[Records contained in a dataset]
* * *
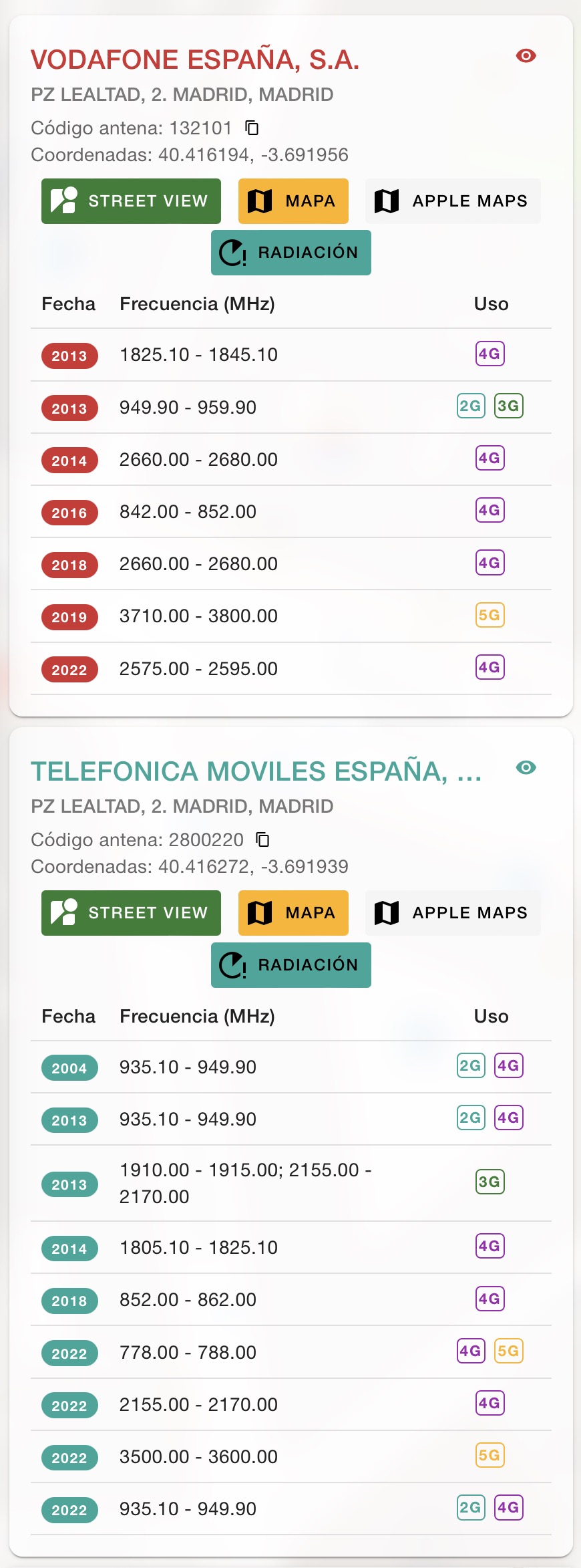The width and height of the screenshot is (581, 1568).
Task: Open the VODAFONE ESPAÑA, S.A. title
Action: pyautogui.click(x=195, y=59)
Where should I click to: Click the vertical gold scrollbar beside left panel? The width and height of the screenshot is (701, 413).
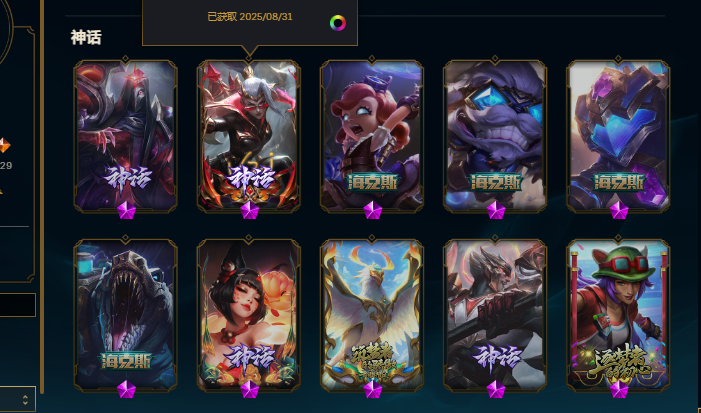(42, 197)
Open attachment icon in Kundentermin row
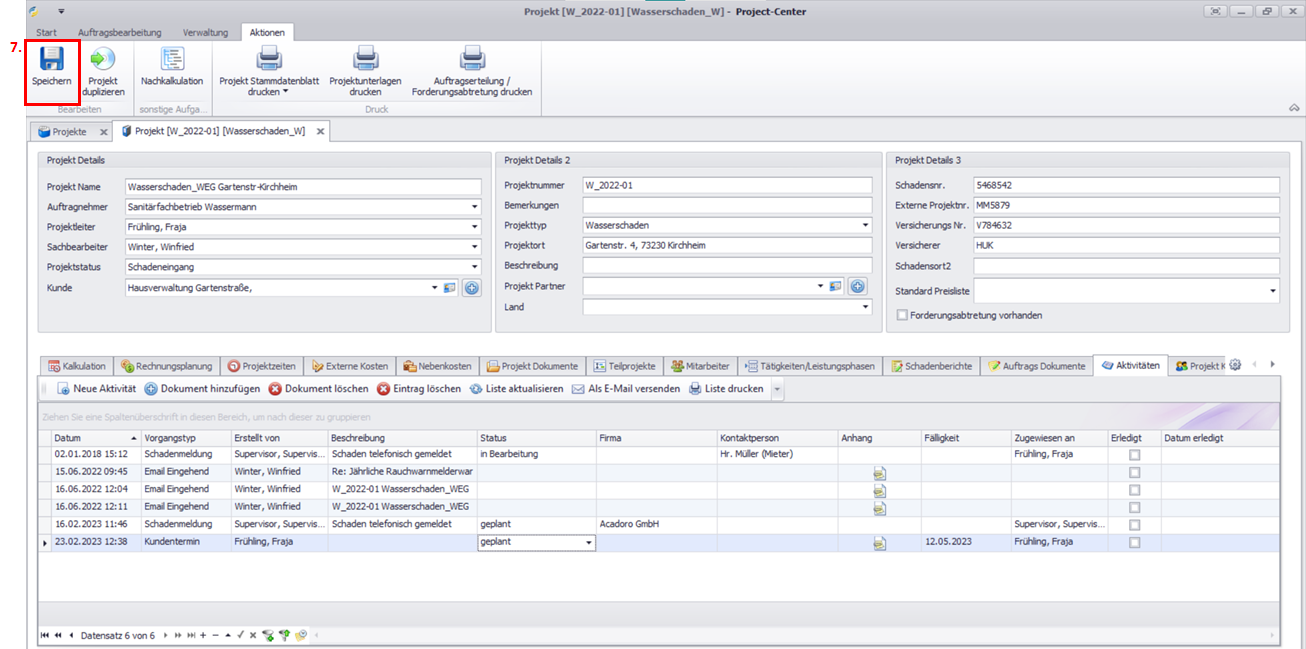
* * *
- Activity -
What is needed is an exact copy of only the lines from the line containing "Where should I" through the last line of the entries, inclusive, without the pictures.

- Expected answer -
Where should I click to: Click the vertical gold scrollbar beside left panel? The width and height of the screenshot is (701, 413).
(42, 197)
Open attachment icon in Kundentermin row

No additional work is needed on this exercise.